[Opening RECORDS FOR THIS EXERCISE section]

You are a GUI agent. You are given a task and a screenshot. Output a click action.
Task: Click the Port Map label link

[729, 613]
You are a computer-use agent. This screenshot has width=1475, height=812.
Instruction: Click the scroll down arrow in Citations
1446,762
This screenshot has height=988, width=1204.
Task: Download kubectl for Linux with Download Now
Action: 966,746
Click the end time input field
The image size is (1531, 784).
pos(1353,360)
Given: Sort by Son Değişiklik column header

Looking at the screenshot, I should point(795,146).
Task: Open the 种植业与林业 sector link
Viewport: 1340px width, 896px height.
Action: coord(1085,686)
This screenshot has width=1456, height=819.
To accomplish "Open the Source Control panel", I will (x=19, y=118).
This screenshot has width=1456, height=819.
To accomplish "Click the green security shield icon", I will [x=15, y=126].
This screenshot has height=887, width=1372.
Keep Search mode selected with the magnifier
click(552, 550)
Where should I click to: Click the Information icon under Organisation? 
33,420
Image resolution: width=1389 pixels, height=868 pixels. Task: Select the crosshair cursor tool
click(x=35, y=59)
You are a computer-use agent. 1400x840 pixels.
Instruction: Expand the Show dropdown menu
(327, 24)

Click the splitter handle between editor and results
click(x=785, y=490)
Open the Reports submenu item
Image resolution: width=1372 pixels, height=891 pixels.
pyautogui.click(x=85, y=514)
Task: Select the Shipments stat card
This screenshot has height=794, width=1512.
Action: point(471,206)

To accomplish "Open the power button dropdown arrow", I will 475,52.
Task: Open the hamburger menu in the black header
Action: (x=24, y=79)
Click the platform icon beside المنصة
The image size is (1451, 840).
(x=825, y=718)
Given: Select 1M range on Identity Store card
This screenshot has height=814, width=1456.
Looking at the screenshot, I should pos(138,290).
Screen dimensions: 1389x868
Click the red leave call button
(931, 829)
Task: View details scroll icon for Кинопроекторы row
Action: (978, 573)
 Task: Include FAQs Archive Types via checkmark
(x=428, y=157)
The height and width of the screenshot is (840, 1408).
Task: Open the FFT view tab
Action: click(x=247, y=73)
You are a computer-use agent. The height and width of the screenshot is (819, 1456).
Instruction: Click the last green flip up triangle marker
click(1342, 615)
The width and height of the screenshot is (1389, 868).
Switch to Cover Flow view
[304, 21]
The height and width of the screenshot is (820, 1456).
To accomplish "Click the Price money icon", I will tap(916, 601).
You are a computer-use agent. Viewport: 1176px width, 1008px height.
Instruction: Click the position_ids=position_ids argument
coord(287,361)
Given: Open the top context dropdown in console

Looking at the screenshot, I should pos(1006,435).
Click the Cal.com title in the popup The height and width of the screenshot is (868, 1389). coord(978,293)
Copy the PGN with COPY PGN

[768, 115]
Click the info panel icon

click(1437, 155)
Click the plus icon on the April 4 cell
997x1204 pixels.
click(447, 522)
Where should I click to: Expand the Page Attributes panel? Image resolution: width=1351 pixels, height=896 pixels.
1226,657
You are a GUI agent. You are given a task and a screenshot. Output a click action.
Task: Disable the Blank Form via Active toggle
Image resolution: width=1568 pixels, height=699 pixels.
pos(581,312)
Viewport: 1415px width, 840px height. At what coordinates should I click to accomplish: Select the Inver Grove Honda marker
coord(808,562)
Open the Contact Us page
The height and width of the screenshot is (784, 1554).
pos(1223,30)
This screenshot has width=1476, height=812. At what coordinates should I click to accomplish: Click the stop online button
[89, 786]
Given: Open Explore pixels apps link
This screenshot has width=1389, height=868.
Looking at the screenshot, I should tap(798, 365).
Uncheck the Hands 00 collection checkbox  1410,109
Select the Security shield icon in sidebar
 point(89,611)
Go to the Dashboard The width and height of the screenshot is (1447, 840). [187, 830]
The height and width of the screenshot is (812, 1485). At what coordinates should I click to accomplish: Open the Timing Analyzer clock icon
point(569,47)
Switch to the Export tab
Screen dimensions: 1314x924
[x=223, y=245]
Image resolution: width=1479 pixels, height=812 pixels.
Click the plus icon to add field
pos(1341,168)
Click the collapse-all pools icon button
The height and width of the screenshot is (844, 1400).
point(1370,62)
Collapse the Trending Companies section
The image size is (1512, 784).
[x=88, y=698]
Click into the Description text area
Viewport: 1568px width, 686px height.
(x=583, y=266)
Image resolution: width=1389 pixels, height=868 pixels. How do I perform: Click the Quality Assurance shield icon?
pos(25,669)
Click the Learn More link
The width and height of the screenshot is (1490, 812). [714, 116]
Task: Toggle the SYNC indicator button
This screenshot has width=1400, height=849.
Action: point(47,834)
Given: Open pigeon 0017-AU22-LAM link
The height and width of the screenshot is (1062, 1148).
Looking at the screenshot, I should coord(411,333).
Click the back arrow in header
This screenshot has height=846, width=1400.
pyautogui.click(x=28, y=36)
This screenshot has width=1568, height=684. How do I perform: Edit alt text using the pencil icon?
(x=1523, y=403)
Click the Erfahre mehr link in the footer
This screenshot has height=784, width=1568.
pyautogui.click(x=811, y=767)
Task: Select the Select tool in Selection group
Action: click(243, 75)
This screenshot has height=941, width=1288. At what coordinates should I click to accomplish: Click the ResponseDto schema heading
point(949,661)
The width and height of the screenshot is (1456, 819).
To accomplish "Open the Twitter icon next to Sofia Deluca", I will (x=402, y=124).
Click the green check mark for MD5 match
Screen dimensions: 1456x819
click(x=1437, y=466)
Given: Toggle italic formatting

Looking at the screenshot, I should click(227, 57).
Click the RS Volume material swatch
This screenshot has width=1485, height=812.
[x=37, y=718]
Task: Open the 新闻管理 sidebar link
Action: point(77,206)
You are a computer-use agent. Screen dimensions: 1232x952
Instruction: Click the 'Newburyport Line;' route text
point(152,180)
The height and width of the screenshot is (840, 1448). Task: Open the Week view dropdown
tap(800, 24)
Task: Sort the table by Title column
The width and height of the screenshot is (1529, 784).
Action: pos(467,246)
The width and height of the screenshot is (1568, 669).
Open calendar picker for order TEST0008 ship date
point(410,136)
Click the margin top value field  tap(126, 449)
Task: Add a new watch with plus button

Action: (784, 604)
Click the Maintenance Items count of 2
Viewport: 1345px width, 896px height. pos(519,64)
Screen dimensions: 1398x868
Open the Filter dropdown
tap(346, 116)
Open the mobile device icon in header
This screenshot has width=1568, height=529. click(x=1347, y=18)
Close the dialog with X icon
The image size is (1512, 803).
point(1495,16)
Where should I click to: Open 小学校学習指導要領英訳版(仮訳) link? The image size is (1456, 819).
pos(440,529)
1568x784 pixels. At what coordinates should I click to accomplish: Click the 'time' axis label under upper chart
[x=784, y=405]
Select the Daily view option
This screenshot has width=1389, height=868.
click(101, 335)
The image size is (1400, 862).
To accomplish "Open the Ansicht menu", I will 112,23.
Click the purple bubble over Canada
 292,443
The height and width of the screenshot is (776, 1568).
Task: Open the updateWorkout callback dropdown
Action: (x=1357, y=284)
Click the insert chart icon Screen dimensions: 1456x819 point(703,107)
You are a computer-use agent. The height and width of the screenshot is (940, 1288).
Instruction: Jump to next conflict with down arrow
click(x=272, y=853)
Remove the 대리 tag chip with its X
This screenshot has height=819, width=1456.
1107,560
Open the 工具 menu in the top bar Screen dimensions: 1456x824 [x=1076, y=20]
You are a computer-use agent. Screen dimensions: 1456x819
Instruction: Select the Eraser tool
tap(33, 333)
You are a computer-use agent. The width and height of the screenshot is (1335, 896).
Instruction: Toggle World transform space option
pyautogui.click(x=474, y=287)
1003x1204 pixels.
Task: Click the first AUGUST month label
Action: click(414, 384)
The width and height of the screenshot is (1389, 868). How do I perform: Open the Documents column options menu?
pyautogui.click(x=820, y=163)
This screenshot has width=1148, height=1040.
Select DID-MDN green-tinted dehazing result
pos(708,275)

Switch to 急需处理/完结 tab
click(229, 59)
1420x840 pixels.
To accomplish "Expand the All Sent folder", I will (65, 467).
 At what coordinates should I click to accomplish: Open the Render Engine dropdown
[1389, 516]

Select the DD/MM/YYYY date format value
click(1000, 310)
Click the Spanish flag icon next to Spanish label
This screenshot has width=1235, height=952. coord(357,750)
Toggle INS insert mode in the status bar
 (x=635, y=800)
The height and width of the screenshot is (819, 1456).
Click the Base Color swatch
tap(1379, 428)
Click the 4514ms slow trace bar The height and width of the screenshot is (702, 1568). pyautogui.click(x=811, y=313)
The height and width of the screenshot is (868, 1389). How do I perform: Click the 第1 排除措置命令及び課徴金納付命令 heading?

[Closing RECORDS FOR THIS EXERCISE section]

Reproduce the lines of the records exactly, from the first one through the line that contains "You are a computer-use agent. 1400x840".

*RESPONSE BELOW*
You are a GUI agent. You are given a task and a screenshot. Output a click action.
Task: Click the Port Map label link

[729, 613]
You are a computer-use agent. This screenshot has width=1475, height=812.
Instruction: Click the scroll down arrow in Citations
1446,762
This screenshot has height=988, width=1204.
Task: Download kubectl for Linux with Download Now
Action: 966,746
Click the end time input field
The image size is (1531, 784).
pos(1353,360)
Given: Sort by Son Değişiklik column header

Looking at the screenshot, I should point(795,146).
Task: Open the 种植业与林业 sector link
Viewport: 1340px width, 896px height.
Action: coord(1085,686)
This screenshot has width=1456, height=819.
To accomplish "Open the Source Control panel", I will (x=19, y=118).
This screenshot has width=1456, height=819.
To accomplish "Click the green security shield icon", I will [x=15, y=126].
This screenshot has height=887, width=1372.
Keep Search mode selected with the magnifier
click(552, 550)
Where should I click to: Click the Information icon under Organisation? 
33,420
Image resolution: width=1389 pixels, height=868 pixels. Task: Select the crosshair cursor tool
click(x=35, y=59)
You are a computer-use agent. 1400x840 pixels.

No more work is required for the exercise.